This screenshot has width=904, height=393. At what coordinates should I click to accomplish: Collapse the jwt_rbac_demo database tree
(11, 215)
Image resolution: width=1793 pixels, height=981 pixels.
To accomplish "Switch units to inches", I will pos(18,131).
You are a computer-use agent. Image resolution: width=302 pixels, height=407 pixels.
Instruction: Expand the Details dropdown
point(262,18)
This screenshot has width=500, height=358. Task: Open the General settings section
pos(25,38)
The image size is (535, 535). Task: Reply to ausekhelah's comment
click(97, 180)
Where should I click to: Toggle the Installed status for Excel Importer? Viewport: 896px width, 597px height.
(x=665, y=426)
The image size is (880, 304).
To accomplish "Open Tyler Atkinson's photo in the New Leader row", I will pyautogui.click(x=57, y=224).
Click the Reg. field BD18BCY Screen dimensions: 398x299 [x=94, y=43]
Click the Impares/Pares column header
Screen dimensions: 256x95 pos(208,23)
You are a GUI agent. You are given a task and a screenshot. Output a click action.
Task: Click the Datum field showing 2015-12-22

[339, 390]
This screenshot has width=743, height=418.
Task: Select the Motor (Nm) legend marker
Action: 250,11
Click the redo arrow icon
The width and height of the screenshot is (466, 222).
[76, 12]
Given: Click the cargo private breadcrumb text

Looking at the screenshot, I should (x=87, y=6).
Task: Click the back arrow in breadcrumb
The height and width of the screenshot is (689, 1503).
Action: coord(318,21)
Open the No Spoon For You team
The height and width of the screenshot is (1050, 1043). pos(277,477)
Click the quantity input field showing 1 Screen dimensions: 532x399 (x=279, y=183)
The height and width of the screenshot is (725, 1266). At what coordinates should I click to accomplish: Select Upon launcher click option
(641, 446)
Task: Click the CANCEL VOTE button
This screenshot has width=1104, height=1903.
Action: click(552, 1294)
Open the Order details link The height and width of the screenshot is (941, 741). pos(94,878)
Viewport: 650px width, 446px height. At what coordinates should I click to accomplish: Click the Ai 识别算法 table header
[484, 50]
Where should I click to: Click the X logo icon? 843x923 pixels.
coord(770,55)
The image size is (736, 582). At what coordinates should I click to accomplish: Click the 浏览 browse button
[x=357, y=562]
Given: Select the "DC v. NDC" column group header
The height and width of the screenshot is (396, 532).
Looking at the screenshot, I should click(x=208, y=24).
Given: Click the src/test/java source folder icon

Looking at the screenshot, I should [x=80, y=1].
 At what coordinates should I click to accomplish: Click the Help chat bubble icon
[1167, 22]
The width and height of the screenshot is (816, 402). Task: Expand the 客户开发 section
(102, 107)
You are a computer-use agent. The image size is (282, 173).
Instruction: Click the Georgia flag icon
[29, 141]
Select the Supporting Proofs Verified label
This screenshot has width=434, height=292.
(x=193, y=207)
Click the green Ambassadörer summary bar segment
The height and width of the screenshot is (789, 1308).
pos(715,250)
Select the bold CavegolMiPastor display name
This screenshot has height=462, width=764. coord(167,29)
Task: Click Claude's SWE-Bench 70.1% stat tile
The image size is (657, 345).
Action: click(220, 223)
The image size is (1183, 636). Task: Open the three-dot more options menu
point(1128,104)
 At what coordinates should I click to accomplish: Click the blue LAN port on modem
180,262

ACTIVITY:
The lines to copy run from the start of the records above through the line holding "The image size is (880, 304)."; give them exactly, both ends included, and nothing else.

TASK SOLUTION:
This screenshot has width=904, height=393. At what coordinates should I click to accomplish: Collapse the jwt_rbac_demo database tree
(11, 215)
Image resolution: width=1793 pixels, height=981 pixels.
To accomplish "Switch units to inches", I will pos(18,131).
You are a computer-use agent. Image resolution: width=302 pixels, height=407 pixels.
Instruction: Expand the Details dropdown
point(262,18)
This screenshot has width=500, height=358. Task: Open the General settings section
pos(25,38)
The image size is (535, 535). Task: Reply to ausekhelah's comment
click(97, 180)
Where should I click to: Toggle the Installed status for Excel Importer? Viewport: 896px width, 597px height.
(x=665, y=426)
The image size is (880, 304).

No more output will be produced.